* [Written request] Check each statement against the cricket article below, answering yes or no and quoting the article's words that settle it: (a) Rahul's 73 came off 86 balls; (b) India beat England by 8 wickets; (c) the stand between Yuveraj and Rahul was worth 131 runs.

* [Text shown]
--

Visuals that hit the eye

Published : Jul 13, 2002 00:00 IST

TANDON splits into TAN DON - 'Brown Bradman' to Raveena Tandon (if to no one else) Rahul must have looked that June 29 Saturday night without end. As India's Atlas, eminently advancing in years, at long last rediscovered his roving-eye boundary-line touch (7 fours). His Lord's bat-in-hand 73 (off 86 balls) certainly made Rahul eligible, afresh, to the young ladies at Lord's. To the Kapil-historic Lord's should India logically be returning for a Prudential Cup-like final this (July 13) Saturday afternoon. That as but the first shot to be fired in our rejuvenated World Cup campaign. Rahul's 73 not out came as just the platform the stylish Yuveraj Singh needed to mount a timely comeback (64 off 65 balls with 7 fours as a follow-up to 7-0-39-3). The 131-run Yuveraj-Rahul stand put the Britannia stamp on Sourav's India as the ultra-sharp winner of the needle NatWest triangular opener by 6 wickets from Nasser's England. In front of what Ray Illingworth so descriptively defined as "India's home crowd" as far back as the Ganesh Chathurthi Tuesday of August 24, 1971. That was the Ashes-smeared Illy addressing the delirious India-crazy crowd at The Oval. A venue set to prove the Waterloo of Sri Lanka on June 30. The Sunday that was Germany's D-Day. With all India, coffee cup in hand, rooting for Brazil. How brazenly Brazilian the TV-hugging eyes of Indians had turned!

--

* [Given material]
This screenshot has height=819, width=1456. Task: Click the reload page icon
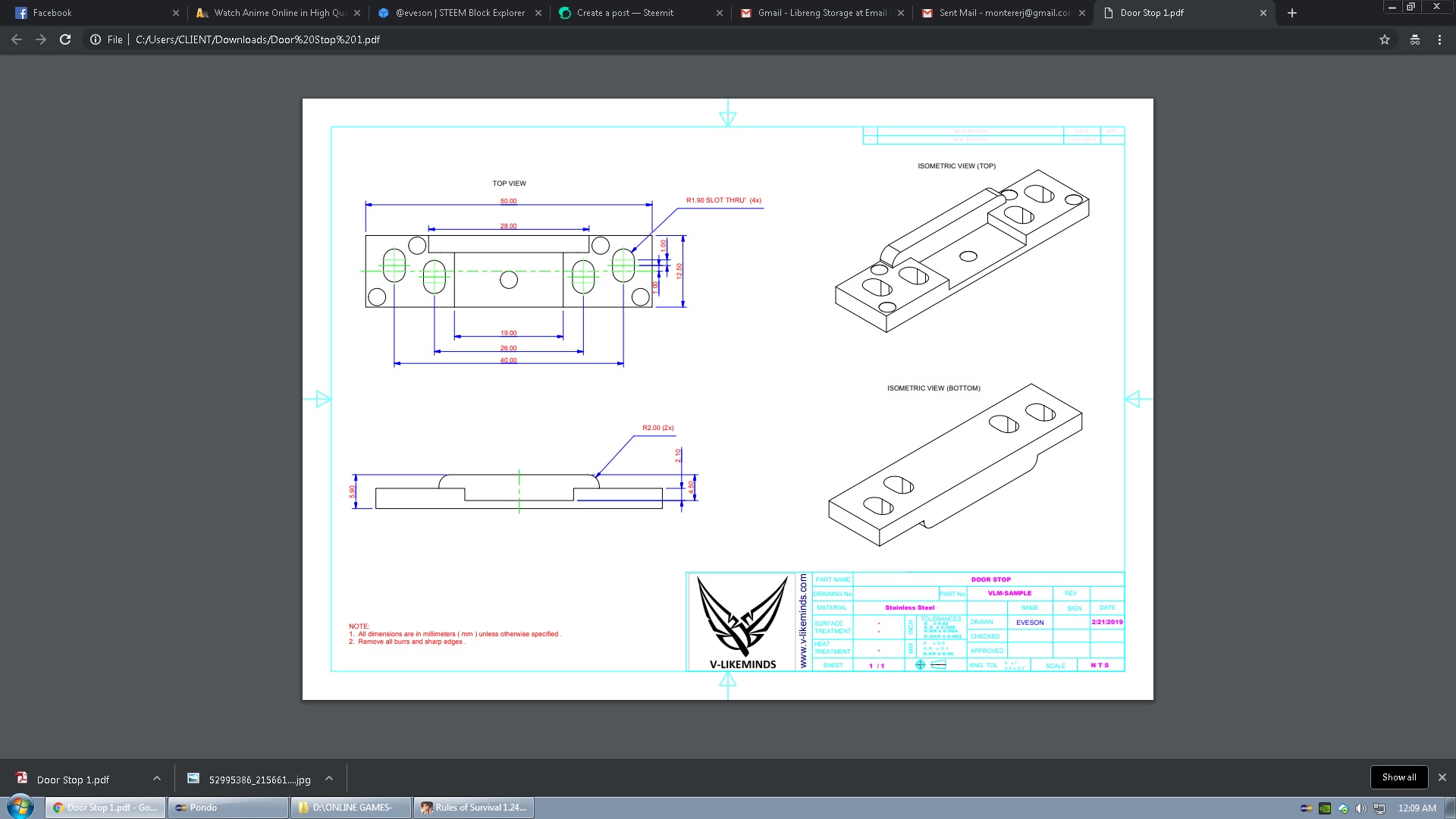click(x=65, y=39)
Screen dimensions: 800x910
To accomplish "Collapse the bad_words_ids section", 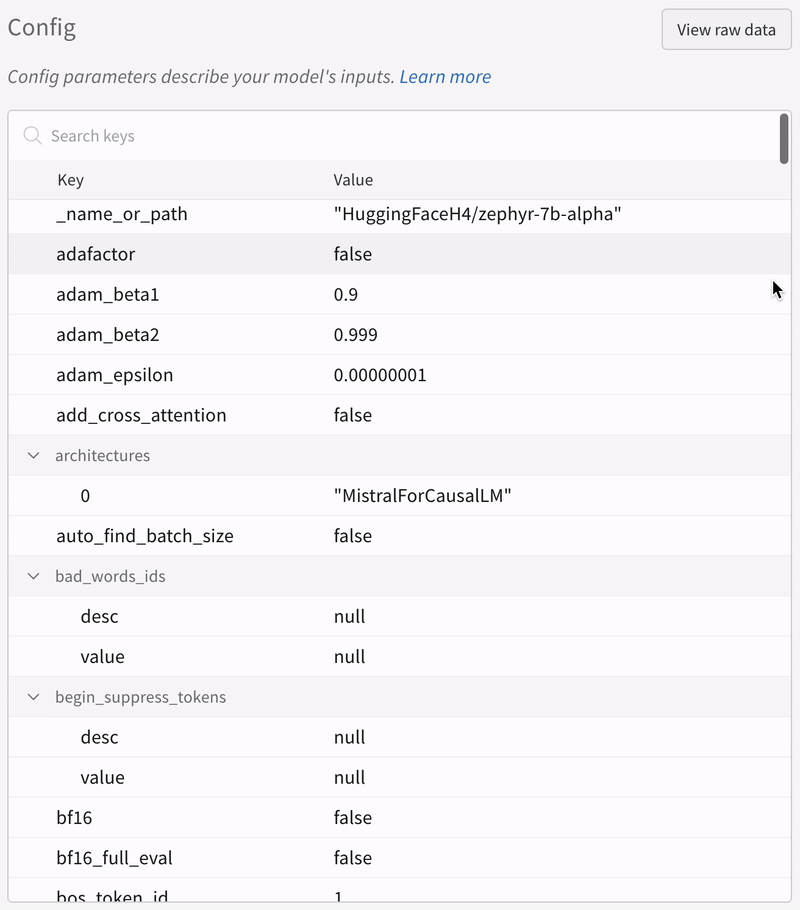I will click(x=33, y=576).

--

* [Output for this exercise]
(a) Yes: "His Lord's bat-in-hand 73 (off 86 balls)"
(b) No: "by 6 wickets from Nasser's England"
(c) Yes: "The 131-run Yuveraj-Rahul stand"